Tasks to complete »
- 1) According to the article on whether the metaverse can be decentralized, how many VR users are there around the world?
- 2) Could you carry the article on the metaverse and decentralization forward from its final sentence?
─── Text segment ───
History Tells Us The Metaverse Can’t be Decentralized
Read any article promoting the inevitable coming of the metaverse and littered throughout, like a meditative mantra is the word decentralized. It will all be decentralized. It is perhaps the single most used word surrounding the concept. It is however, a hallucination. A fiction woven by Meta, a company that is more centralized than an authoritarian government and ruled by an autocratic technocrat. Often, Web3 is conflated with the metaverse and proponents howl louder than a pack of wolves under the moon about decentralization. The metaverse is not and cannot, entirely, be decentralized. That is a myth. It is an idea humanity has pursued many thousands of times over hundreds of thousands of years. Rarely has it worked.
We will definitely see some multitude of metaverses, but unlikely one single one. This may be good, in fact. There are also some benefits to these multiverses that will happen. From remote healthcare to interesting project collaborations. Digital Twins and others. But thinking it will be decentralized? No.
The Current State of the Metaverse
Well, there isn’t one. So there’s that. There are however, a bunch of quasi-metaverses. There are about 12–15 of them, varying in functionality and capability. There’s a list of 11 here and 7 here. One name that strikes one as rather ironic is called Decentraland. It is very centralized. All might well be better described as gaming platforms. Sure, you can create some NFT’s if you want (but that’s another hallucination.) Some major brands are buying “property” which is funny given how small the market is. But it is early days. More quasi-metaverses will start to appear. It is expected that for most, they’ll interact in a metaverse with a VR headset, maybe an AR device. Estimates vary greatly, but there are between 55 million and 70 million VR users around the world. Usage data is a mix of stats as well. Most of these stats are generated by research firms and makers of the technologies, so they’re biased to a fair degree.
─── Stored data ───
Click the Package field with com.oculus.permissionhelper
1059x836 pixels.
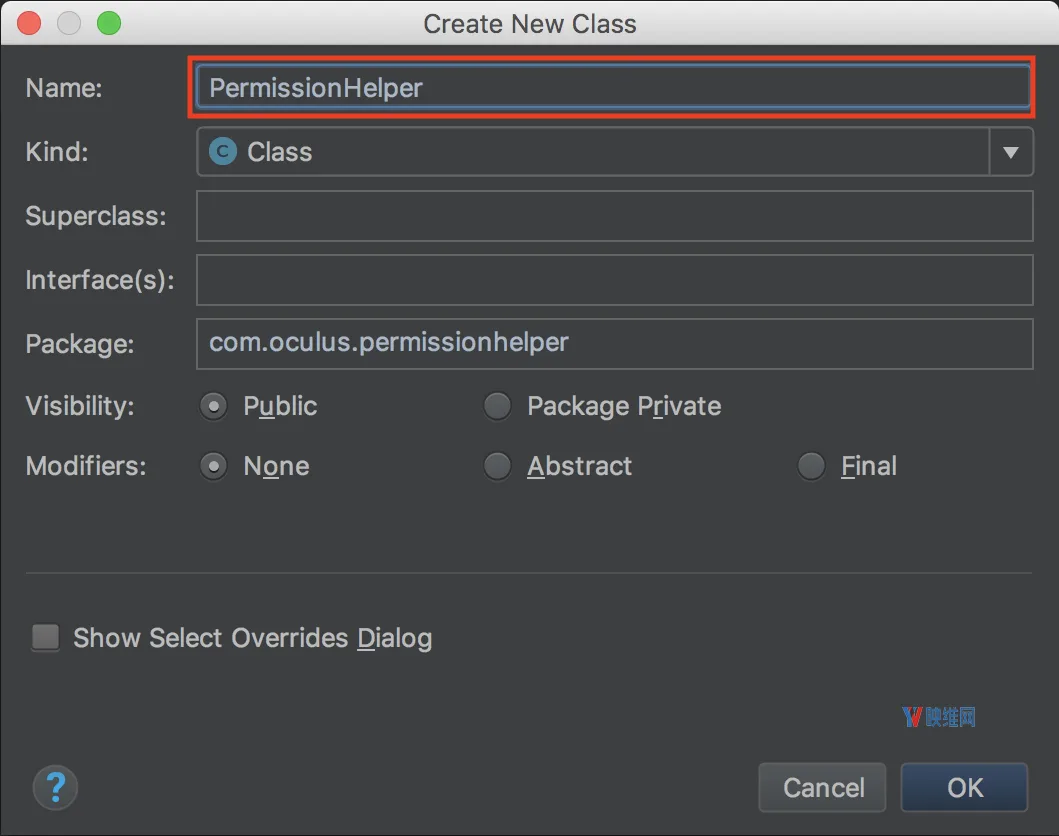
───
Responses by task »
- 1) Between 55 million and 70 million.

- 2)
The Decentralized Myth Humans Believe
Centralization has been a human social endeavour for many hundreds of thousands of years, even with economic models going back to the Neolithic age. What does that have to do with the metaverse and decentralization. Fundamentally, everything. Just because the metaverse is a cool idea, it won’t change human behaviours.
Some might like to think so, but the evidence is overwhelmingly against that just from a sociological perspective. There have been decentralized cultures in the past. For example, It was long thought that hunter-gatherer or forager cultures were decentralized. They were not, it turns out. These societies existed from roughly 2.6 million years ago until around 7,000 to 11,000 years ago. Anthropological research has shown that many had centralized aspects and places, contrary to decentralization as often assumed. One such example is in the US state of Louisiana called Poverty Point. There’s little evidence to suggest habitation happened there and more to suggest it was a centre for religious practices and trade. Similar sites exist in Finland and of course, there’s Stone Henge in England.
Humans have to centralize to some degree. We do it for commerce (known as reciprocity which exists in some form in every human culture), spirituality and in many cases to keep gene pools from stagnating.
Zipping ahead a little bit in time, we know that a key result of Web 2.0 has been centralization. This is not the internet the hippies envisioned when they started building it in the 1970’s. The vision then was decentralization with the goal that it always would be. A digital network created by all and for everyone. Until it wasn’t. Now, centralized technopolies like Facebook, Google, Twitter, TikTok rule the digital world. Roblox is already a centralized force with its own metaverse.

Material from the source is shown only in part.